[Dataset entries]
-------------------------
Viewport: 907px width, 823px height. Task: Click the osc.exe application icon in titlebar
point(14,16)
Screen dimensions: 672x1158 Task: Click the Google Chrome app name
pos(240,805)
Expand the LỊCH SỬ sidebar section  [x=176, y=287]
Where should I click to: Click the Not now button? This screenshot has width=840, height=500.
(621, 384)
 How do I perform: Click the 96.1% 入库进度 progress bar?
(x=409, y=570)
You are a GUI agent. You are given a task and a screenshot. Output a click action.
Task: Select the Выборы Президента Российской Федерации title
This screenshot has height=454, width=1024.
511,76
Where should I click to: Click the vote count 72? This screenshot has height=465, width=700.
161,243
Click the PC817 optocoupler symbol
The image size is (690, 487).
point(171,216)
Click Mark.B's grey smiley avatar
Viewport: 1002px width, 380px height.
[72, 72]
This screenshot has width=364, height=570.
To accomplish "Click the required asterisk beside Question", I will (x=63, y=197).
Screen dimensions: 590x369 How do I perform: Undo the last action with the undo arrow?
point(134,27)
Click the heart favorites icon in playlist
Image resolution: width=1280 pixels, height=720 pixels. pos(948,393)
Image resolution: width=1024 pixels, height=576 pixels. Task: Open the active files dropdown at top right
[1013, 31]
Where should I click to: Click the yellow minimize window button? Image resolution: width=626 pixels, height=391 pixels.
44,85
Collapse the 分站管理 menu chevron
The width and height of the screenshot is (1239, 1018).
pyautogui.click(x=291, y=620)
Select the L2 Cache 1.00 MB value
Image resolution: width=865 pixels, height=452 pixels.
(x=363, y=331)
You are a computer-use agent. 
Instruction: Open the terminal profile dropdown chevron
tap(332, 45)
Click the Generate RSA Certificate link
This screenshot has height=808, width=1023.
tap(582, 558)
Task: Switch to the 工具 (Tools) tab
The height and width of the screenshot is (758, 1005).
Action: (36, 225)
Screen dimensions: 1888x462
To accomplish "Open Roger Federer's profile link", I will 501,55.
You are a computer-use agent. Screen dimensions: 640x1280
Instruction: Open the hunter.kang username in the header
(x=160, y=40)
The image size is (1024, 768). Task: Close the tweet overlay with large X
-------------------------
Directions for this task
Using the data above, extract exactly the lines from the one that holds "Screen dimensions: 672x1158" to the one that holds "Select the L2 Cache 1.00 MB value", both ends included, and no others.

Solved problem
Screen dimensions: 672x1158 Task: Click the Google Chrome app name
pos(240,805)
Expand the LỊCH SỬ sidebar section  [x=176, y=287]
Where should I click to: Click the Not now button? This screenshot has width=840, height=500.
(621, 384)
 How do I perform: Click the 96.1% 入库进度 progress bar?
(x=409, y=570)
You are a GUI agent. You are given a task and a screenshot. Output a click action.
Task: Select the Выборы Президента Российской Федерации title
This screenshot has height=454, width=1024.
511,76
Where should I click to: Click the vote count 72? This screenshot has height=465, width=700.
161,243
Click the PC817 optocoupler symbol
The image size is (690, 487).
point(171,216)
Click Mark.B's grey smiley avatar
Viewport: 1002px width, 380px height.
[72, 72]
This screenshot has width=364, height=570.
To accomplish "Click the required asterisk beside Question", I will (x=63, y=197).
Screen dimensions: 590x369 How do I perform: Undo the last action with the undo arrow?
point(134,27)
Click the heart favorites icon in playlist
Image resolution: width=1280 pixels, height=720 pixels. pos(948,393)
Image resolution: width=1024 pixels, height=576 pixels. Task: Open the active files dropdown at top right
[1013, 31]
Where should I click to: Click the yellow minimize window button? Image resolution: width=626 pixels, height=391 pixels.
44,85
Collapse the 分站管理 menu chevron
The width and height of the screenshot is (1239, 1018).
pyautogui.click(x=291, y=620)
Select the L2 Cache 1.00 MB value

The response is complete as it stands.